Hospitals in New York are administering 1,500 milligrams of intravenous vitamin C to critically ill coronavirus patients, based on effectiveness of the experimental treatments in Shanghai, China.
Dr Andrew Weber, a Long Island based pulmonologist and critical-care specialist with Northwell Health, said his intensive-care patients are immediately given massive doses of the powerful antioxidant three or four times a day. Each dose is more than 16 times the daily dietary vitamin allowance of vitamin C advised from the National Institute of Health, Dr Weber explained to the New York Post.
“The patients who received vitamin C did significantly better than those who did not get vitamin C,” Dr Weber said.
The vitamin C regimen is based on clinical trial of Covid-19 patients conducted on February 14 at Zhongnan Hospital in Wuhan, China. It is expected to be completed at the end of September, according to information on the US National Library of Medicine’s website.
But Dr Weber added that vitamin C is not the only treatment given to patients, as Dr Weber explained they also receive the anti-malaria drug hydroxychloroquine, the antibiotic azithromycin, as well as various biologics and blood thinners.

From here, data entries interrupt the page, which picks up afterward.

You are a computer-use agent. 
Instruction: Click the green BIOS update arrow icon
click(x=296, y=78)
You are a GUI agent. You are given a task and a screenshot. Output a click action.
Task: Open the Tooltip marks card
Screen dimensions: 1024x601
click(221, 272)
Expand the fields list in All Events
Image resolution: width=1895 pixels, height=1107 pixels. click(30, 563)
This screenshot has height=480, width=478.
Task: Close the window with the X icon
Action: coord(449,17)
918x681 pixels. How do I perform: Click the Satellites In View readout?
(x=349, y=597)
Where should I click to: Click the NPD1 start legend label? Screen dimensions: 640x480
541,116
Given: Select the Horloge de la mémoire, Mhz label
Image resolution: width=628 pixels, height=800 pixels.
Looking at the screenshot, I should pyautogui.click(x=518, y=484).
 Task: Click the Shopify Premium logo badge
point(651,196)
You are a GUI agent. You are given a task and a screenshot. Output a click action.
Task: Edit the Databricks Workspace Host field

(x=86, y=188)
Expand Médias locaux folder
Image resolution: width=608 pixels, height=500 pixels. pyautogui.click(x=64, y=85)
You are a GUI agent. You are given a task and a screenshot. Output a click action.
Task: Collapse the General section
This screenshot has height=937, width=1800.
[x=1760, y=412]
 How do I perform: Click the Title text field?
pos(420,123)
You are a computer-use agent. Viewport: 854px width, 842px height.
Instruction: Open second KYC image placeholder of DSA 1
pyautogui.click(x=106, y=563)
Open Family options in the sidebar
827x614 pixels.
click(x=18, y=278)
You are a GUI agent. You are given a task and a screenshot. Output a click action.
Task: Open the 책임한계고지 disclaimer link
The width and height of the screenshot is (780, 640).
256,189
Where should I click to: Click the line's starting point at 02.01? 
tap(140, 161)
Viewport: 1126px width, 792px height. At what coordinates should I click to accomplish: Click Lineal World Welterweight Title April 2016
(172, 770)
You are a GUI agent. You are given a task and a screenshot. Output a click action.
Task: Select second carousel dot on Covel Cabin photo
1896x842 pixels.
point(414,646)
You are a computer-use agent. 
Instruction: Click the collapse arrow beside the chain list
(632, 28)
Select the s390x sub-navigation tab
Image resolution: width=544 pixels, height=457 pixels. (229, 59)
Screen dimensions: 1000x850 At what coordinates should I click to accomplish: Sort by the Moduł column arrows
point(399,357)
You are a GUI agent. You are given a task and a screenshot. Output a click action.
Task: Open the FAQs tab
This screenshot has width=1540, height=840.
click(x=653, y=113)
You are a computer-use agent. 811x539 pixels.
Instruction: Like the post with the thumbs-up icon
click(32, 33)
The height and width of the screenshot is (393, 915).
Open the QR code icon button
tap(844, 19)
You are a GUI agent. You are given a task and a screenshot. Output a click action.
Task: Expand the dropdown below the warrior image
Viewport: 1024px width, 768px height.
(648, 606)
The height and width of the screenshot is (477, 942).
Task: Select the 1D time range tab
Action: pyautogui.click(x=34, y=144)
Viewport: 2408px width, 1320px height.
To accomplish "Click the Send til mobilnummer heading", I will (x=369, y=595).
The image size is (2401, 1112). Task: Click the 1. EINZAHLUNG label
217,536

“It makes all the sense in the world to try and maintain this level of vitamin C,” Dr Weber added, pointing out that Covid-19 patients who suffer sepsis, an inflammatory response that occurs when the body overreacts to the infection, suffer significant drops in vitamin C levels.
While, Jason Molinet, spokesman for New York’s largest healthcare provider Northwell, said that Vitamin C is being ‘widely used’ as a coronavirus treatment throughout the health system. However he could not specify how many are receiving vitamin C treatment from the approximately 700 Covid-19 patients admitted across the hospital network.